In an attempt to address these process inefficiencies and reduce the number of required human touches for each product, an automated label and verification (ALV) system has been developed as described in U.S. Pat. No. 8,215,540 to Szesko et al., which is co-owned by the assignee of the present invention, and is hereby incorporated by reference herein in its entirety. The automated label and verification system includes a turntable configured to receive a stack of blister cards or a series of product boxes. Robotic machinery scans the product labels on these blister cards and product boxes, positions the cards/boxes on the turntable, rotates the cards/boxes to a label printing and application station where a patient label is printed and applied on demand, scans both labels for verification of proper labeling, and rotates the cards/boxes to a removal station where a robot moves the cards/boxes into totes for downstream processing and shipping.

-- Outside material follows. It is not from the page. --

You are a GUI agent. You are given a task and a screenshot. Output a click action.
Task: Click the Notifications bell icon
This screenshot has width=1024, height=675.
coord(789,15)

The automated label and verification system has greatly increased the efficiency and improved the quality of the prescription filling process for blister cards and product boxes by automating the label printing, application, and verification process to reduce human touches required.
The ALV system described above must be supplied with the blister cards and product boxes by an operator. As shown in FIG. 1, the operator 10 has conventionally retrieved batches of blister cards and product boxes for a particular customer order from a pick-to-light system 12 located adjacent to the turntable (not shown in FIG. 1). The pick-to-light system 12 includes a plurality of pick-to-light inventory racks 14 arranged in aisles, each inventory rack 14 including a plurality of shelves 16 with separated storage locations 18 holding bulk shipper cases 20 containing the medical items. As well understood, the operator 10 must walk along each of the aisles of pick-to-light inventory racks 14 to identify all illuminated storage locations 18 containing medical items that must be picked for a current customer order. As the pick-to-light system 12 illustrated includes about 312 storage locations 18 in nearly 1000 square feet of flow space, this process of walking to each of the inventory racks 14 and collecting the picks can be a time-consuming process for each customer order. Furthermore, pharmacies handle many more than 312 distinct medical items and pharmaceuticals in these blister cards and product boxes, so the pick-to-light system 12 is only capable of holding and dispensing a portion of the medical items needed for customer orders (preferably the most often filled medical items). All other medical items must be retrieved from non-pick-to-light (NPTL) storage locations using the conventional process of carrying a pick ticket through these NPTL storage locations and then staging and pre-sorting batches of medical items into a plurality of totes to be used at the ALV system.
Therefore, there remains room for improvement in the methodologies used by pharmacies to fill prescriptions against customer orders. More specifically, it would be desirable to minimize the human movements required to fill a customer order while increasing efficiency for the picking, labeling, and verification process.